The hosting world’s bread & butter solution for providing high availability and redundancy is load balancing. There are many different use cases for a Load Balancer (LB). It is important to know how to effectively manage your LB configuration so that it performs optimally in your environment. The proceeding article will review some of the common practices that, when adhered to, provide a smooth and seamless high availability website/application through the use of load balancing.
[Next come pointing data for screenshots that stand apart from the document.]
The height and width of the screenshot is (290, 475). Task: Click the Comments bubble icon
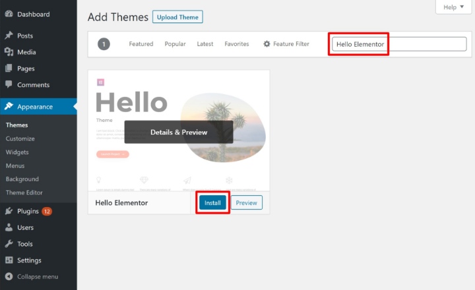(x=9, y=85)
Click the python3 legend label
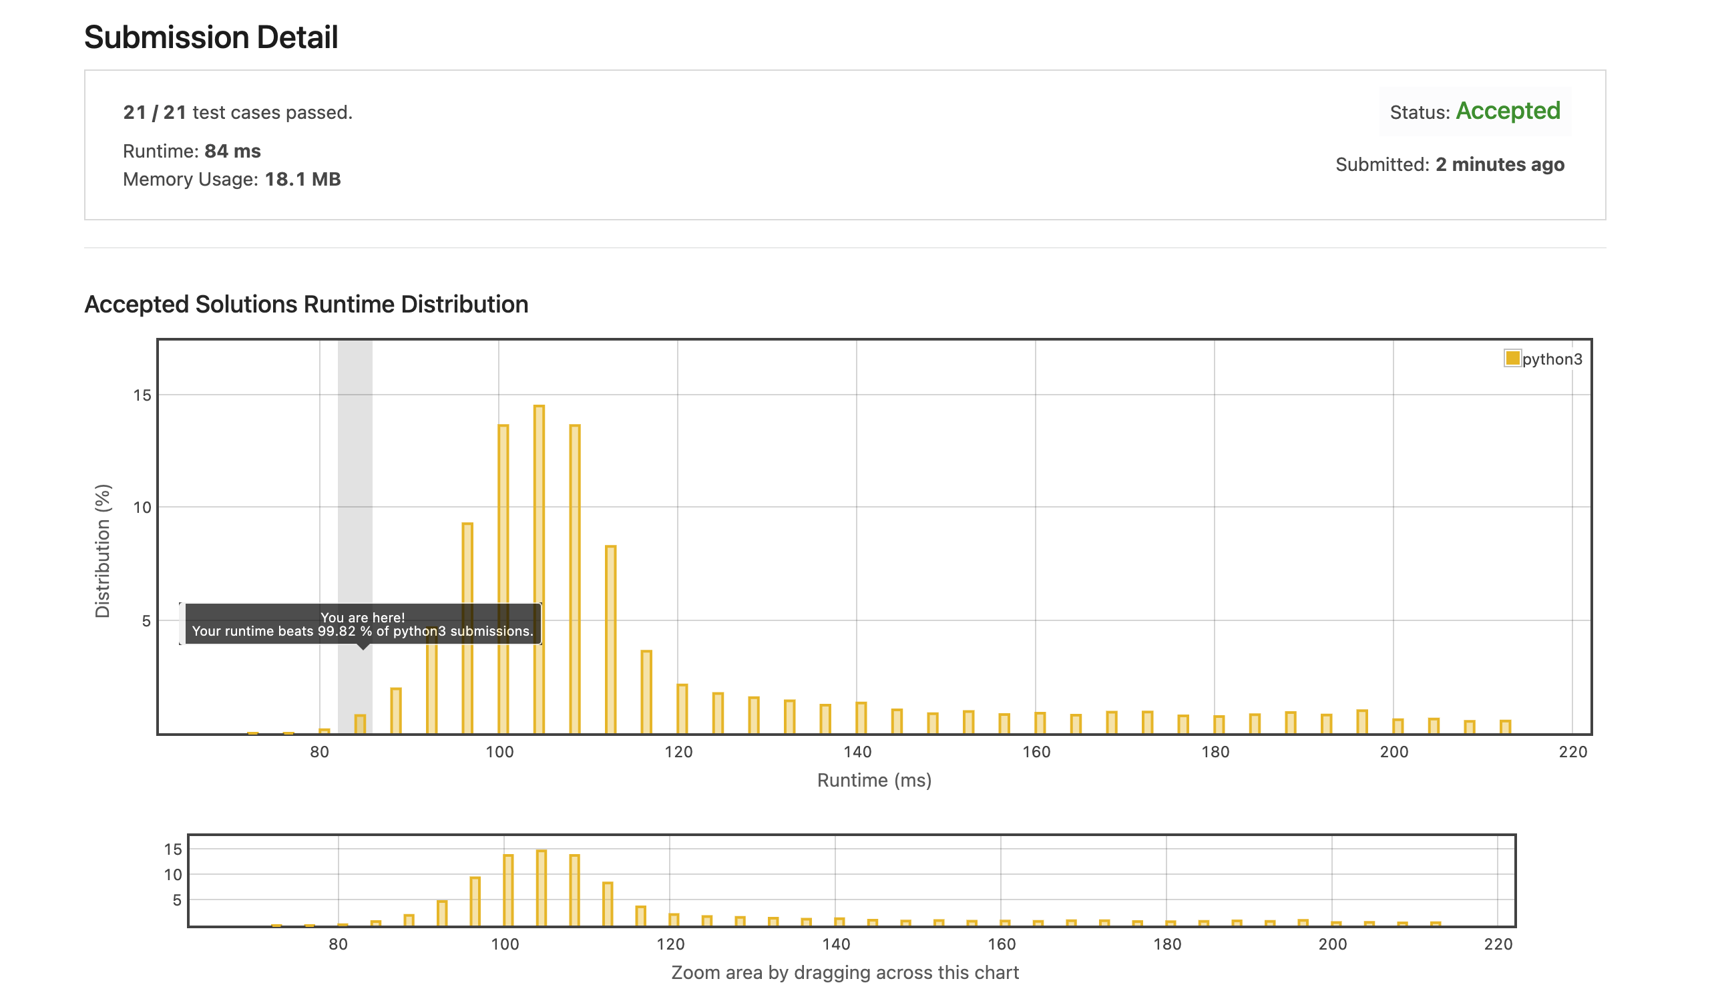This screenshot has width=1712, height=991. pyautogui.click(x=1552, y=359)
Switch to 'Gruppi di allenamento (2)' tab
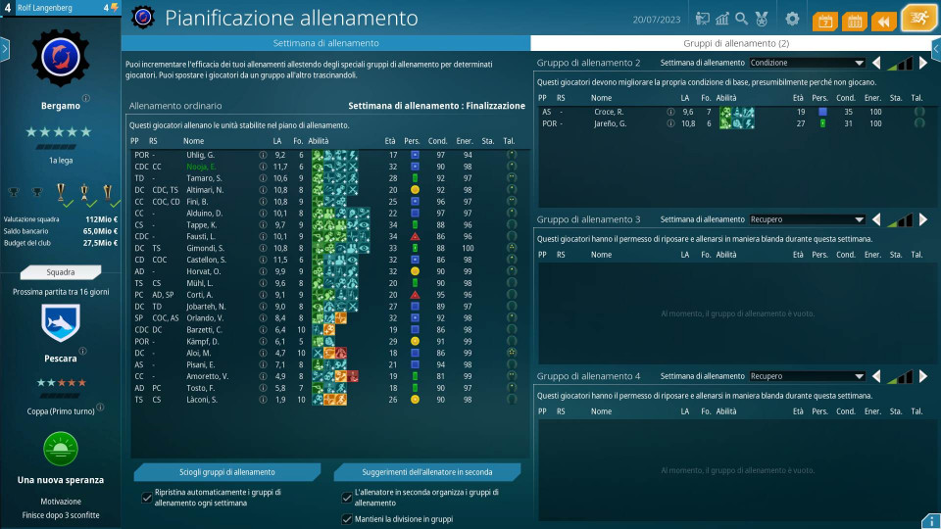This screenshot has height=529, width=941. coord(735,43)
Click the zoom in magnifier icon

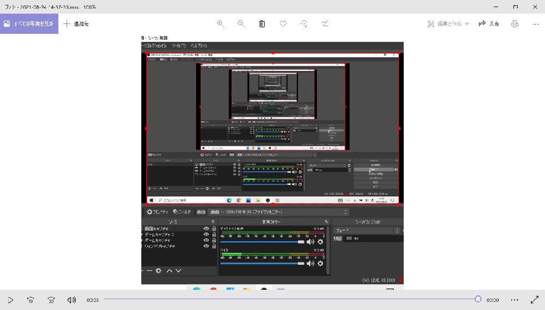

This article will focus on load balancing concepts and uses typical web services (HTTP, HTTPS). These services are independent of the LB device itself so they can run on any combination of operating system and server software, e.g., Linux, Windows, Apache, Nginx, IIS, etc. Load balancing is not limited to just web services. Any type of traffic with a client/server relationship can take advantage of load balancing.
What is Load Balancing?
Load balancing is the practice of using a network device, called a Load Balancer (LB), to distribute traffic between a back-end cluster of servers, called nodes. These nodes are virtually identical, each running the same software, services, and configurations. Broken nodes can be easily replaced by additional nodes which are also added to handle traffic growth over time. This prevents a single node from becoming overwhelmed as the LB uses specific load balancing algorithmic methods to determine which node handles subsequent requests. Load balancing is virtually invisible to the end-user, operating behind the scenes allowing a farm of servers to function as a single service or application. Load balancing comprises the backbone of most high availability solutions due to its flexibility, redundancy, and extendability.
OSI Layer Optimization
All load balancing occurs on one of two layers of The OSI Model. These layers allow for traffic balancing configurations based on different information that is contained in the network packet for that specific layer. The two layers involved in this process are the L4 Transport and L7 Application layer.
- L4 – Transport Layer: The fourth layer allows balancing rules based on transport protocols. Balancing traffic based on details like IP Address or TCP Port are provided within the L4 layer.
- L7 – Application Layer: The Application Layer provides many additional details that can be inspected from the packet for balancing rules. The L7 layer is where rules can be constructed based on information from HTTP Headers, SSL Session ID, HTML Form Data, Cookies, etc.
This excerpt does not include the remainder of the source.